§ MATERIAL FOR THE TASK:

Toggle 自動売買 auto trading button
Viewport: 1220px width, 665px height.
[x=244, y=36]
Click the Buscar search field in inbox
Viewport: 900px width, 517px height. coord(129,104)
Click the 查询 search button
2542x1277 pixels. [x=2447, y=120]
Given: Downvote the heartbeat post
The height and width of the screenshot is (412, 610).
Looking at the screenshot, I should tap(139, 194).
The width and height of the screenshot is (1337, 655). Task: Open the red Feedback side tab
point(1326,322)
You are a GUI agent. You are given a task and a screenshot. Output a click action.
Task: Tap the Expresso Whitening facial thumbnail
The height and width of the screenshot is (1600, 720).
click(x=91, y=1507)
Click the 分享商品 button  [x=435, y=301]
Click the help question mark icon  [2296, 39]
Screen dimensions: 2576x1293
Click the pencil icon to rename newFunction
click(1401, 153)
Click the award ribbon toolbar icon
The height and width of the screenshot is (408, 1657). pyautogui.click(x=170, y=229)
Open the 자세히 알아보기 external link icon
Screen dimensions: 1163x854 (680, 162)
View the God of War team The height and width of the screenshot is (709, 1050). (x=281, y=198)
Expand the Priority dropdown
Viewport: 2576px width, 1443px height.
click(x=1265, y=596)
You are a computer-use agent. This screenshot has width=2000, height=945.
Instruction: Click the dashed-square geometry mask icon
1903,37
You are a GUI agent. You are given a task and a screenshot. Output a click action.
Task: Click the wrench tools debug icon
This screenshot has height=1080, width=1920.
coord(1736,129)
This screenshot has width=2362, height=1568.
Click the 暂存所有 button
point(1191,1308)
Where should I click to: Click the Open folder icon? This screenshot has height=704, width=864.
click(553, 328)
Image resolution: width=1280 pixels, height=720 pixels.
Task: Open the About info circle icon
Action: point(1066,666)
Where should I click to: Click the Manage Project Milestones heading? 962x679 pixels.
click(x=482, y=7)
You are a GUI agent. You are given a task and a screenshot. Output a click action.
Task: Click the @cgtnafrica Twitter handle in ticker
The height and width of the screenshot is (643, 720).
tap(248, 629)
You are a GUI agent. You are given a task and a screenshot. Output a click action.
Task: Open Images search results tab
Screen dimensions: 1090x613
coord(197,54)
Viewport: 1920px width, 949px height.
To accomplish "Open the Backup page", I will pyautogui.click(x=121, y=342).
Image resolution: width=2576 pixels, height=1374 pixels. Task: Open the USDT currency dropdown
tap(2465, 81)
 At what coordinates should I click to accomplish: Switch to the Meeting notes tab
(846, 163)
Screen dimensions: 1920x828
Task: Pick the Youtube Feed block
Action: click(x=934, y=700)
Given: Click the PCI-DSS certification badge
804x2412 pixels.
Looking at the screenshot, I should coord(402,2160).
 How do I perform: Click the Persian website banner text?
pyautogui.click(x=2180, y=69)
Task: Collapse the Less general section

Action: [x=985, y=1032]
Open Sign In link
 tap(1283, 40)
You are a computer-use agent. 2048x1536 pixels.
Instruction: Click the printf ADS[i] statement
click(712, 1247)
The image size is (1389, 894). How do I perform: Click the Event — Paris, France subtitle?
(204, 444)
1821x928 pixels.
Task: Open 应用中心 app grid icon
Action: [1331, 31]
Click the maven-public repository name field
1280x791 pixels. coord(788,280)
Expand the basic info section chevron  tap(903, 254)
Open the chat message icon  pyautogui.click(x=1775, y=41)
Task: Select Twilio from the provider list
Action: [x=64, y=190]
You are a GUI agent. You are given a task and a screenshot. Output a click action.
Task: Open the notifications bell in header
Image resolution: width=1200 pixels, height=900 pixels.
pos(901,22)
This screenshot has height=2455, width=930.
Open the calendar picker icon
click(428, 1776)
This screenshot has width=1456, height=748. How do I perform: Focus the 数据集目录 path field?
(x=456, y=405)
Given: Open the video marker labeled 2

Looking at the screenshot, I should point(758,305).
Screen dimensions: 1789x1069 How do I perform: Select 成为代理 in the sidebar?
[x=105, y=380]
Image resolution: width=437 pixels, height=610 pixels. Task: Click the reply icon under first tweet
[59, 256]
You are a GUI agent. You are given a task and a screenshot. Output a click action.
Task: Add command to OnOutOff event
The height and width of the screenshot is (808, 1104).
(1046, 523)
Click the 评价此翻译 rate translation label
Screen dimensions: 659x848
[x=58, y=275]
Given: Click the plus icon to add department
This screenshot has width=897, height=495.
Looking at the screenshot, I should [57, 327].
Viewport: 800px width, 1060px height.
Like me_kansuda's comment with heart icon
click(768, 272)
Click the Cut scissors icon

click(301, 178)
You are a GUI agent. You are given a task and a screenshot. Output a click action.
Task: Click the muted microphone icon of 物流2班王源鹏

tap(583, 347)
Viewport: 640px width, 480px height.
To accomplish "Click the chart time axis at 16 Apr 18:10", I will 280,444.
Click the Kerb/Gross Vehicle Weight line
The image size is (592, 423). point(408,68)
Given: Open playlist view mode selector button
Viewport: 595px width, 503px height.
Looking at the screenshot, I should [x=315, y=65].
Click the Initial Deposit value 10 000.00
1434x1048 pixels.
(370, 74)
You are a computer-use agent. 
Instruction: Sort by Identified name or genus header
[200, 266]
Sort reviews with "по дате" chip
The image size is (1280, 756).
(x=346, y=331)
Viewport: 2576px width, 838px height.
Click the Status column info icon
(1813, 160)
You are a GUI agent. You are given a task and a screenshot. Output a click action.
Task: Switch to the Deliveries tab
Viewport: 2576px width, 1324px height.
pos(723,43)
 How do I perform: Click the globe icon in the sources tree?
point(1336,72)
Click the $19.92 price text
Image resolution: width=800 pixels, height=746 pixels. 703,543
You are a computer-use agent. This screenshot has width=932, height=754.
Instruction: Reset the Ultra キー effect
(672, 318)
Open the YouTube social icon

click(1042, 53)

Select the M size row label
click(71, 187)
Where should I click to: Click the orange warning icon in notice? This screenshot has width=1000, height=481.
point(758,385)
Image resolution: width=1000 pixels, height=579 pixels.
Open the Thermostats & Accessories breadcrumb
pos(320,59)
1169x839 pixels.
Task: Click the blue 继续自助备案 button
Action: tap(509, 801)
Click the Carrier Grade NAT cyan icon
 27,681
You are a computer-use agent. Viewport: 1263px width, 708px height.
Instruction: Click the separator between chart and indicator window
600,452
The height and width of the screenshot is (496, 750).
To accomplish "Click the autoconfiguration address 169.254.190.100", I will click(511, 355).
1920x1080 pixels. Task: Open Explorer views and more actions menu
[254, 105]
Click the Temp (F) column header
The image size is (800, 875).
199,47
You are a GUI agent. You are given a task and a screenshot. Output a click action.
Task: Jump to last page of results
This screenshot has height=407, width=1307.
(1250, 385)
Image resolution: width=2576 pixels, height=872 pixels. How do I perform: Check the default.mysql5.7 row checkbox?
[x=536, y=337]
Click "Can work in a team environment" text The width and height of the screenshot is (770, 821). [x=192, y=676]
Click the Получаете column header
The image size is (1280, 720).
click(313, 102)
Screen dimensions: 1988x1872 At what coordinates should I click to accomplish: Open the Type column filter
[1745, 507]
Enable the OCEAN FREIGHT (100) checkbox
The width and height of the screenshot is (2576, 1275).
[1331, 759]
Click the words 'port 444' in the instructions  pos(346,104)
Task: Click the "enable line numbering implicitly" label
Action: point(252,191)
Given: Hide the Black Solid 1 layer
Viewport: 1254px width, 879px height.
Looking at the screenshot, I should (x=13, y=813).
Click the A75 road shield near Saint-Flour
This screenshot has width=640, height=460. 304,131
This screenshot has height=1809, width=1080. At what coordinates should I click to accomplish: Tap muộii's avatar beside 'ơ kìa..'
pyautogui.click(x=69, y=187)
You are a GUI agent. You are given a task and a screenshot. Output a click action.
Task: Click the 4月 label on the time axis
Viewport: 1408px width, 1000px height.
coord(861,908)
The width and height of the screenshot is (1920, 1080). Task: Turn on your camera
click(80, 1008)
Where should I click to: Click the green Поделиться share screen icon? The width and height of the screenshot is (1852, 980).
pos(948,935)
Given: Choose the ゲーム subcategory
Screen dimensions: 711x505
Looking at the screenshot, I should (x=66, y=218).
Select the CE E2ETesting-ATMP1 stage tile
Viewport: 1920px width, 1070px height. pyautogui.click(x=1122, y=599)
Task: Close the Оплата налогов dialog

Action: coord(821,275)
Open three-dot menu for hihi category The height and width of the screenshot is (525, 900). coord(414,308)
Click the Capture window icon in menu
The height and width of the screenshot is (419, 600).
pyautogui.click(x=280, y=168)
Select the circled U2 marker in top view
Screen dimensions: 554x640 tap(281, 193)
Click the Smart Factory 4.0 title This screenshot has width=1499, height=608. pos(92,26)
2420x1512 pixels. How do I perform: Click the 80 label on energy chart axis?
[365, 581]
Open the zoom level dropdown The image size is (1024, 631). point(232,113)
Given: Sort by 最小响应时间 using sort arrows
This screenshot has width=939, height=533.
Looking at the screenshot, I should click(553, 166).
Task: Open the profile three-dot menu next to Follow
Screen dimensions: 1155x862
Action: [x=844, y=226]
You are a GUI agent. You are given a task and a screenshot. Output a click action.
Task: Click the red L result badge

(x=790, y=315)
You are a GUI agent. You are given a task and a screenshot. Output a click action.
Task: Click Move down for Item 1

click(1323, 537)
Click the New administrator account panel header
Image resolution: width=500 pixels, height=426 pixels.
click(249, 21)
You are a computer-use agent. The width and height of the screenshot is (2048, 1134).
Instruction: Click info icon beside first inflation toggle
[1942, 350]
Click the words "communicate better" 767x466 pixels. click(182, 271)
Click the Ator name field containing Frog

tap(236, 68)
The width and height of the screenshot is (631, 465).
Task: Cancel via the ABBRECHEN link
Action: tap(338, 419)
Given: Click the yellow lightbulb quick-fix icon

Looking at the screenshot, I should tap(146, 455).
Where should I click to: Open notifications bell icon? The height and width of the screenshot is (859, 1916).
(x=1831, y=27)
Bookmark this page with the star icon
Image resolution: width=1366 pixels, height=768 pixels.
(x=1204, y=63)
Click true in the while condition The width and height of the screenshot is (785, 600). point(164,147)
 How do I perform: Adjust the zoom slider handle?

§ WHAT TO DO: Repeat the material from its first line up to and including the line with "2542x1277 pixels. [x=2447, y=120]", swapping "search" for "find" and leaving everything else the same.

§ FULL RESPONSE:
Toggle 自動売買 auto trading button
Viewport: 1220px width, 665px height.
[x=244, y=36]
Click the Buscar find field in inbox
Viewport: 900px width, 517px height. coord(129,104)
Click the 查询 find button
2542x1277 pixels. [x=2447, y=120]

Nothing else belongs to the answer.